Abstract

While graph measures are used increasingly to characterize human connectomes, uncertainty remains in how to use these metrics in a quantitative and reproducible manner. Specifically, there is a lack of community consensus regarding the number of streamlines needed to generate connectomes. The purpose was to define the relationship between streamline count and graph-measure value, reproducibility, and repeatability. Retrospective analysis of previously prospective study. Ten healthy subjects, 70% female, aged 25.3 ± 5.9 years. A 3-T, T1-weighted sequences and diffusion-weighted imaging (DWI) with two gradient strengths (b-values=1200 and 3000 sec/mm2 , echo time [TE]=68 msec, repetition time [TR]=5.4seconds, 120 slices, field of view=188 mm2 ). A total of 13 graph-theory measures were derived for each subject by generating probabilistic whole-brain tractography from DWI and mapping the structural connectivity to connectomes. The streamline count invariance from changes in mean, repeatability, and reproducibility were derived.
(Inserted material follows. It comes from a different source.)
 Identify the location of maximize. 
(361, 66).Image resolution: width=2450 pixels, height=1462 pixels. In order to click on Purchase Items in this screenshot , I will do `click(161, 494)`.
Paired t-test with P value <0.05 was used to compare graph-measure means with a reference, intraclass correlation coefficient (ICC) to measure repeatability, and concordance correlation coefficient (CCC) to measure reproducibility. Modularity and global efficiency converged to their reference mean with ICC > 0.90 and CCC > 0.99. Edge count, small-worldness, randomness, and average betweenness centrality converged to the reference mean, with ICC > 0.90 and CCC > 0.95. Assortativity and average participation coefficient converged with ICC > 0.75 and CCC > 0.90. Density, average node strength, average node degree, characteristic path length, average local efficiency, and average clustering coefficient did not converge, though had ICC > 0.90 and CCC > 0.99. For these measures, alternate definitions that converge a reference mean are provided. Modularity and global efficiency are streamline count invariant for greater than 6 million and 100,000 streamlines, respectively. Density, average node strength, average node degree, characteristic path length, average local efficiency, and average clustering coefficient were strongly dependent on streamline count. 1. Stage 1.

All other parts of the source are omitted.